### [Activity]
From the entries below, reproduce exactly the line containing "The width and height of the screenshot is (1288, 512).", the line containing "You are a computer-use agent. Screen", and every line in between, with nothing added.

———

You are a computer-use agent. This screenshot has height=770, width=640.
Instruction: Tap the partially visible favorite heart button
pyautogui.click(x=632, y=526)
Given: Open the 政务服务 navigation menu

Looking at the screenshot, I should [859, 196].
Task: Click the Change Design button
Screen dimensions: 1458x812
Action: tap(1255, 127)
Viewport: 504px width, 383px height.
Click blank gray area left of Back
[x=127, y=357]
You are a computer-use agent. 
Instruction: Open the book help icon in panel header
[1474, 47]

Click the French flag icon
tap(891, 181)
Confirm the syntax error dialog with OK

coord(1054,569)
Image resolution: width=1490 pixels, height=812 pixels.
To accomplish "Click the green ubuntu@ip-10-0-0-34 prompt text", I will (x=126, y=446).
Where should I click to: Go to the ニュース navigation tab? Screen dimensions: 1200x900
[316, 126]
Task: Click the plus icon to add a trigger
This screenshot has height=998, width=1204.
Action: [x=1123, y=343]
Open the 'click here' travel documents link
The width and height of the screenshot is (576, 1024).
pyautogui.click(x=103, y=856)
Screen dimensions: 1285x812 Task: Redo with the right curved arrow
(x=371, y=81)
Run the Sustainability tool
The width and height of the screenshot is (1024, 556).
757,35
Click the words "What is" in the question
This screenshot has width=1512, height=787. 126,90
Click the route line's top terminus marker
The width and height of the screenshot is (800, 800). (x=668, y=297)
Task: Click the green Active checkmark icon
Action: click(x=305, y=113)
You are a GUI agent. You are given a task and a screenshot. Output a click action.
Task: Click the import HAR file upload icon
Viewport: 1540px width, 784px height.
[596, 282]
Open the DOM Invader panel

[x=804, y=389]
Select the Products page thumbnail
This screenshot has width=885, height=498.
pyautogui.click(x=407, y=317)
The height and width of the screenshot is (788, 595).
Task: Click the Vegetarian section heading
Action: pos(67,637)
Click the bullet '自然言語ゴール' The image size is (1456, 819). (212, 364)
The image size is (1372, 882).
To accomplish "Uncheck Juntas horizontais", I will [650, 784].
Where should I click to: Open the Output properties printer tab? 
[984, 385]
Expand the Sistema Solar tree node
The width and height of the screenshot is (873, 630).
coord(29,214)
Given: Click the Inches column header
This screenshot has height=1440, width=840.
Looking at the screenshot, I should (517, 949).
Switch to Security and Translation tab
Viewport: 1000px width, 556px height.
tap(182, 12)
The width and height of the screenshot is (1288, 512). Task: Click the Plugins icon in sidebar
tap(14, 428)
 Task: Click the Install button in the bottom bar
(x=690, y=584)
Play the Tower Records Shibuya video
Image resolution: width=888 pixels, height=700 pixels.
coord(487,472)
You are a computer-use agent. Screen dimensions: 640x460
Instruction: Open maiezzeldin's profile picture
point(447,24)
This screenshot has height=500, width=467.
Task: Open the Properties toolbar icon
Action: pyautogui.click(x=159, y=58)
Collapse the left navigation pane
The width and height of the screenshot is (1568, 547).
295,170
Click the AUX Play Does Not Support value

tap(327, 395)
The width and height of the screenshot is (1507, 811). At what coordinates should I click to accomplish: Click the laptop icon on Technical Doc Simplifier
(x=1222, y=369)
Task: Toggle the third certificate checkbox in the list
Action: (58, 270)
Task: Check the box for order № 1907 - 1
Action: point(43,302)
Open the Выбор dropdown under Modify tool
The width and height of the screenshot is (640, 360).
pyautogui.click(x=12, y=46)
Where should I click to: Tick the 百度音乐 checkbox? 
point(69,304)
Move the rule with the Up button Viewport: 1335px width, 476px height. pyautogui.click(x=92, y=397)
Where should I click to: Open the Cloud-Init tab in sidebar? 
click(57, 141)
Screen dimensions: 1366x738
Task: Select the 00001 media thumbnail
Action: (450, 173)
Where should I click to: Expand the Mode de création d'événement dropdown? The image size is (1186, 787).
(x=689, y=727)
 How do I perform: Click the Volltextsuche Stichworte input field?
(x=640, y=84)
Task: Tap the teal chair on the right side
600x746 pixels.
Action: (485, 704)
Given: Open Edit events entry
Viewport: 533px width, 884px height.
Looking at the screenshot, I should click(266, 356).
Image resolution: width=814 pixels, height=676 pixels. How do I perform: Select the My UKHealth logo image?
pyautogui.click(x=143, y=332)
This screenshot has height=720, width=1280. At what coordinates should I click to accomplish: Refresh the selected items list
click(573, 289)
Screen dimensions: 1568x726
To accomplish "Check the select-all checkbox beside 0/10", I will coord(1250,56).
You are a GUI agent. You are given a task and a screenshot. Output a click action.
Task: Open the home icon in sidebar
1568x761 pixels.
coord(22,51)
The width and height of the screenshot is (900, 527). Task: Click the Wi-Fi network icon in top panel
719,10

———

### [Exercise solution]
The width and height of the screenshot is (1288, 512). Task: Click the Plugins icon in sidebar
tap(14, 428)
 Task: Click the Install button in the bottom bar
(x=690, y=584)
Play the Tower Records Shibuya video
Image resolution: width=888 pixels, height=700 pixels.
coord(487,472)
You are a computer-use agent. Screen dimensions: 640x460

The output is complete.